Supplied records:

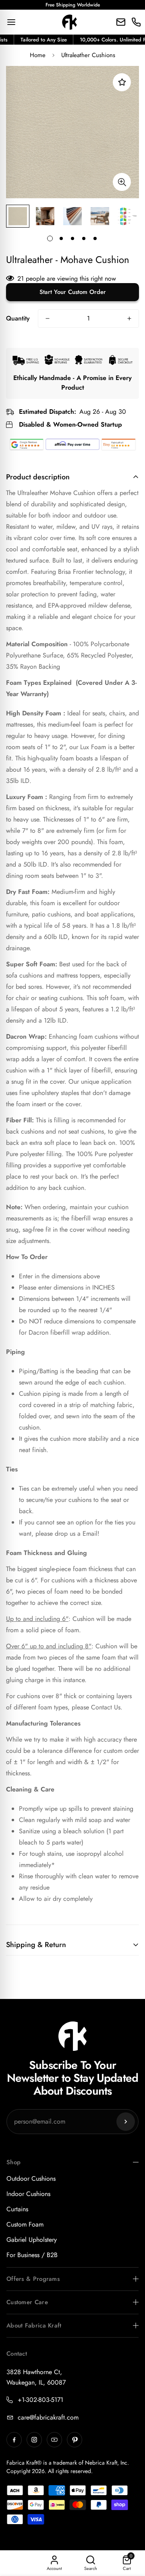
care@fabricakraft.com (48, 2417)
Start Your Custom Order (72, 292)
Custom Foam (25, 2224)
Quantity (18, 318)
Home (38, 55)
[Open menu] (11, 22)
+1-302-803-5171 (40, 2399)
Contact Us (105, 1707)
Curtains (17, 2209)
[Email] (121, 22)
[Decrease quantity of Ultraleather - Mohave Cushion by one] (47, 318)
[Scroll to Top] (130, 2533)
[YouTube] (54, 2439)
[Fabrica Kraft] (69, 22)
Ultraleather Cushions (88, 55)
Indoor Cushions (28, 2193)
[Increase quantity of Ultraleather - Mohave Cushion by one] (129, 318)
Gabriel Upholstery (31, 2239)
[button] (127, 2563)
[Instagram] (34, 2439)
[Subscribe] (125, 2121)
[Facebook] (14, 2439)
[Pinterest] (74, 2439)
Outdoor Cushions (31, 2178)
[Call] (136, 22)
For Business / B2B (32, 2255)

Requirement: Pictures stay out; everything else in the listing above is to be repeated exactly.

Response to this exercise:
care@fabricakraft.com (48, 2417)
Start Your Custom Order (72, 292)
Custom Foam (25, 2224)
Quantity (18, 318)
Home (38, 55)
[Open menu] (11, 22)
+1-302-803-5171 (40, 2399)
Contact Us (105, 1707)
Curtains (17, 2209)
[Email] (121, 22)
[Decrease quantity of Ultraleather - Mohave Cushion by one] (47, 318)
[Scroll to Top] (130, 2533)
[YouTube] (54, 2439)
[Fabrica Kraft] (69, 22)
Ultraleather Cushions (88, 55)
Indoor Cushions (28, 2193)
[Increase quantity of Ultraleather - Mohave Cushion by one] (129, 318)
Gabriel Upholstery (31, 2239)
[button] (127, 2563)
[Instagram] (34, 2439)
[Subscribe] (125, 2121)
[Facebook] (14, 2439)
[Pinterest] (74, 2439)
Outdoor Cushions (31, 2178)
[Call] (136, 22)
For Business / B2B (32, 2255)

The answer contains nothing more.